No hay nada que hacer, y lo sé. Tampoco espero nada aquí, en Cádiz. También aquí hay apellidos rimbombantes que son pronunciados con una mezcla de admiración a la riqueza y el poder y de temor reverencial, y que pertenecen a quienes desde siempre han patroneado la sociedad local. Pero tal vez los patrones sean otros ahora. Igual que en Canarias el turismo hizo emerger familias trabajadoras y creó toda una casta de nuevos ricos, seguro que aquí en Cádiz habrá sucedido lo mismo. Y allí como aquí ha llegado mucha gente nueva, dispuesta a hacer negocios. ¿Y yo? Yo no soy más que un funcionario. Alguien que treinta años atrás habría sido considerado como una estrella brillante en el firmamento de la sociedad local, pero que ahora mismo no es más que un oscuro lacayo del Estado, un pobre mayordomo con ínfulas, que vale menos que el ya exiguo sueldo que cobra. ¡Mierda! No me importa ser un triste lacayo del poder, pero me revienta que todos estos mercachifles llenos de anabolizantes y sus hiper colagenadas y siliconadas rubias de bote me tomen por un payaso inútil. Pero no hay nada que hacer. Es el mundo de hoy. Hoy día todo es una broma. Una broma pesada, para colmo. La vida se reduce a joder o ser jodido.

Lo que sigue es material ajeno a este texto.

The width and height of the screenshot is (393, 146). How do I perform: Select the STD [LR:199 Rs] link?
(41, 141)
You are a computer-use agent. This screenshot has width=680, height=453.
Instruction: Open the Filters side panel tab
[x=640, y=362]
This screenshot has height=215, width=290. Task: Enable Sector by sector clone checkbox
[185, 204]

Querría retirarme a enseñar. Pero eso hoy día es tan ilusorio como todo lo demás. Tendría que empezar a frecuentar el trato de los mafiosos a cargo de la universidad. No es que no los haya en la fiscalía. Pero a éstos tengo la ventaja de conocerlos ya. A los otros no los conozco, ni quiero. Y, además, enseñar ¿qué? Y ¿a quiénes? Ya nadie quiere enseñar, y nadie quiere aprender nada. Ya siento demasiado asco. Así que seguiré donde estoy.
El buque se acerca a la bocana del puerto de Cádiz. La sirena retumba en el aire de la Bahía. En la bodega del barco, un contenedor transporta mis muebles y mis efectos personales. Mi coche, un Mercedes Clase A nuevecito, lo tengo allí abajo también. Me vengo a Cádiz con toda mi vida a cuestas. No dejo nada en Canarias.